TASK DETAILS -
From the entries below, transcribe exactly the lines between the line holding "Switch to the Description tab" and the line holding "Screen dimensions: 1568x541", inclusive; skip all other lines.

RECORDS PROVIDED -
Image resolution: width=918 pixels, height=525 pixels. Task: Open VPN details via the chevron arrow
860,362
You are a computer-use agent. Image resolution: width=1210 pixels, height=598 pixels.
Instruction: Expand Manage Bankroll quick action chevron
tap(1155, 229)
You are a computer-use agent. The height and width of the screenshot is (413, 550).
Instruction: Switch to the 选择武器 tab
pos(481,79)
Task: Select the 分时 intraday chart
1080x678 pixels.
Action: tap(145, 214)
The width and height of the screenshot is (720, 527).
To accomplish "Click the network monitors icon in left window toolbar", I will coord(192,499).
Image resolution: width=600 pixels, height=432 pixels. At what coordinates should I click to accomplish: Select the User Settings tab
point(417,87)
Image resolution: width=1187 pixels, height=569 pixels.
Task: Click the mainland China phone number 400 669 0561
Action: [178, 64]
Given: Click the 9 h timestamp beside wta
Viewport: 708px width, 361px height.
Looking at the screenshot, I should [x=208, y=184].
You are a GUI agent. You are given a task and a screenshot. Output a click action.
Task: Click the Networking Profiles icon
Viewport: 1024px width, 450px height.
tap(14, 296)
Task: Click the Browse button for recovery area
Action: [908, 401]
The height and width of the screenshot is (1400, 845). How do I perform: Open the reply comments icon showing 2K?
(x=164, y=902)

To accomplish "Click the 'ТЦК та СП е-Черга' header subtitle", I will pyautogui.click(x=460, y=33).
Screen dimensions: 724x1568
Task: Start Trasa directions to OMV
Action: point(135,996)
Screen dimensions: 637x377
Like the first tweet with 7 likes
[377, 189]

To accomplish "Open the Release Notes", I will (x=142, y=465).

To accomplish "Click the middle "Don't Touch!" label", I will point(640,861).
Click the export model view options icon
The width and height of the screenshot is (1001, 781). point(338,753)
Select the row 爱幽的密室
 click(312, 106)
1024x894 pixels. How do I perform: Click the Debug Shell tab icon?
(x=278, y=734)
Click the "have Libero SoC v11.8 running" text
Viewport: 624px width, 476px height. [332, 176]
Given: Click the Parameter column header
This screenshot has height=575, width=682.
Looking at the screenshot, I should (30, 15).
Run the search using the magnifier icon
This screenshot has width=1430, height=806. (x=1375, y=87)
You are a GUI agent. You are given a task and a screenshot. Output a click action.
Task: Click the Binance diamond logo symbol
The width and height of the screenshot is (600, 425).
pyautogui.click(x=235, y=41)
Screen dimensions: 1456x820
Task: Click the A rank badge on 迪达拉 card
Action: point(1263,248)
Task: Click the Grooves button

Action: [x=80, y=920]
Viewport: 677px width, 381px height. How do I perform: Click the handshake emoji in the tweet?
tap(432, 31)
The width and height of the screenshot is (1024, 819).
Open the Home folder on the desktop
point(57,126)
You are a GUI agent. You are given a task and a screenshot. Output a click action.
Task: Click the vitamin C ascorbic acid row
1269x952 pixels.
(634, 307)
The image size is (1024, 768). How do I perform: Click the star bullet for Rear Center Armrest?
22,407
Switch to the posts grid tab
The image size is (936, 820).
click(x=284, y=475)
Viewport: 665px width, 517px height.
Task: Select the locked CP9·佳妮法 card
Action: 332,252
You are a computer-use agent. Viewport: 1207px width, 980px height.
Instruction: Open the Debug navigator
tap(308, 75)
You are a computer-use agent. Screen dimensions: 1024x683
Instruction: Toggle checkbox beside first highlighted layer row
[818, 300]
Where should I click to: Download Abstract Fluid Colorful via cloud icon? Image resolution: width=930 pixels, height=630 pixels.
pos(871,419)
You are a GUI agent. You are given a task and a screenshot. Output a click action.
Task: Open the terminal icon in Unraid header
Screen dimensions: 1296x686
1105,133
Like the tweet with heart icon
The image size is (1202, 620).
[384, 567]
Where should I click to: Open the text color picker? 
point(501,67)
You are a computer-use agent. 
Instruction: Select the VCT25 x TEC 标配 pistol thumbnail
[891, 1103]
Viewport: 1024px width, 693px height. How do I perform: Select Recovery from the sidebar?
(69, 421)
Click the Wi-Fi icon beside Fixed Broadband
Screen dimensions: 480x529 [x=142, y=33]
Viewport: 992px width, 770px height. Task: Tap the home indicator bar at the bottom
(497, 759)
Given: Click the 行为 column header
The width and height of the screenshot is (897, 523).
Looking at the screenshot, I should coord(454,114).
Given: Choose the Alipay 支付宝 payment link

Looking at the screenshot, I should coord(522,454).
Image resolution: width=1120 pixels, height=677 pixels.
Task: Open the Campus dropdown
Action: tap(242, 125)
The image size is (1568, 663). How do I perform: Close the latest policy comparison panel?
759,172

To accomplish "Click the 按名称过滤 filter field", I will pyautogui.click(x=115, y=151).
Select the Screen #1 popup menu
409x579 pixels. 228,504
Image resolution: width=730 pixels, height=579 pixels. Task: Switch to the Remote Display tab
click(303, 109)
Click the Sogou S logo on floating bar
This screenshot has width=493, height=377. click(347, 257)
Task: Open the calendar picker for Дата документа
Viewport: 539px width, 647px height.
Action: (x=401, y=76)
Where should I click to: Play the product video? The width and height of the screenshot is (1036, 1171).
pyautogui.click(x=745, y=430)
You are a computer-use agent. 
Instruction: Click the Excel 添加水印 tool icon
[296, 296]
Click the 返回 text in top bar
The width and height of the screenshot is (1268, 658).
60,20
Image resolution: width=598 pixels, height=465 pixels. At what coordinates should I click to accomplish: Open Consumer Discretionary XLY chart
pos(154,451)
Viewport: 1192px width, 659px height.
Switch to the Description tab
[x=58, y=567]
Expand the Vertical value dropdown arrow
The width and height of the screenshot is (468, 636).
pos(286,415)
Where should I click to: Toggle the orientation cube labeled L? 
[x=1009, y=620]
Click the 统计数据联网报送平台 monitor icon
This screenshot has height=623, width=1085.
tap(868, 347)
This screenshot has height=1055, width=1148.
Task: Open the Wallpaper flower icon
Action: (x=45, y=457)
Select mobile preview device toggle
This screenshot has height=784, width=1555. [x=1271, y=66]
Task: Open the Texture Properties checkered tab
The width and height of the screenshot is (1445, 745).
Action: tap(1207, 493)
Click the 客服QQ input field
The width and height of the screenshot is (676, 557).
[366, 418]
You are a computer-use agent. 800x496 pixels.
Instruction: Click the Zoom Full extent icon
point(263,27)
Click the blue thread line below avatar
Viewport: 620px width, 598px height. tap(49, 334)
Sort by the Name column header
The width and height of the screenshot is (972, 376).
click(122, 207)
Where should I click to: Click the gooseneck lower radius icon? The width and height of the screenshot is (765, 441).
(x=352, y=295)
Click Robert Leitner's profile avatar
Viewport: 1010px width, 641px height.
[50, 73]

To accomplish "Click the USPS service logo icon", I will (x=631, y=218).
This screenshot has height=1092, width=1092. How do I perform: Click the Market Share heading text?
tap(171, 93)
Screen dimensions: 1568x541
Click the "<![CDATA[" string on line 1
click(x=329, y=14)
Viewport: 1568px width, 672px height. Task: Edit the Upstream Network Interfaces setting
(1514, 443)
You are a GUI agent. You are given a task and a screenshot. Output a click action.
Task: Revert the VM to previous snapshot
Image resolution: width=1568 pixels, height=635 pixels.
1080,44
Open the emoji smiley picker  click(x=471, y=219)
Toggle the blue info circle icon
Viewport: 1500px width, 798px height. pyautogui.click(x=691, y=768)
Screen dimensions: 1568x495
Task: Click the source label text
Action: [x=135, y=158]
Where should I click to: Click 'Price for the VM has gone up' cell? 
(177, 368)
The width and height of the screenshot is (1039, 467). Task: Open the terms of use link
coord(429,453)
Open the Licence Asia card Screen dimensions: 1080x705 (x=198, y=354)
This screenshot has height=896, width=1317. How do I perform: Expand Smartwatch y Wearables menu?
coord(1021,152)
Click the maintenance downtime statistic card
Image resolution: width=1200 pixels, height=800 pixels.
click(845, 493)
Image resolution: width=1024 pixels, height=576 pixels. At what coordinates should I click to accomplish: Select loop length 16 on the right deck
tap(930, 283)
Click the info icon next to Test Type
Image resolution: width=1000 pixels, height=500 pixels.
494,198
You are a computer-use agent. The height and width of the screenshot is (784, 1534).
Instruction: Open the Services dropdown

RESPONSE TO THIS EXERCISE -
Switch to the Description tab
[x=58, y=567]
Expand the Vertical value dropdown arrow
The width and height of the screenshot is (468, 636).
pos(286,415)
Where should I click to: Toggle the orientation cube labeled L? 
[x=1009, y=620]
Click the 统计数据联网报送平台 monitor icon
This screenshot has height=623, width=1085.
tap(868, 347)
This screenshot has height=1055, width=1148.
Task: Open the Wallpaper flower icon
Action: (x=45, y=457)
Select mobile preview device toggle
This screenshot has height=784, width=1555. [x=1271, y=66]
Task: Open the Texture Properties checkered tab
The width and height of the screenshot is (1445, 745).
Action: tap(1207, 493)
Click the 客服QQ input field
The width and height of the screenshot is (676, 557).
[366, 418]
You are a computer-use agent. 800x496 pixels.
Instruction: Click the Zoom Full extent icon
point(263,27)
Click the blue thread line below avatar
Viewport: 620px width, 598px height. tap(49, 334)
Sort by the Name column header
The width and height of the screenshot is (972, 376).
click(122, 207)
Where should I click to: Click the gooseneck lower radius icon? The width and height of the screenshot is (765, 441).
(x=352, y=295)
Click Robert Leitner's profile avatar
Viewport: 1010px width, 641px height.
[50, 73]

To accomplish "Click the USPS service logo icon", I will (x=631, y=218).
This screenshot has height=1092, width=1092. How do I perform: Click the Market Share heading text?
tap(171, 93)
Screen dimensions: 1568x541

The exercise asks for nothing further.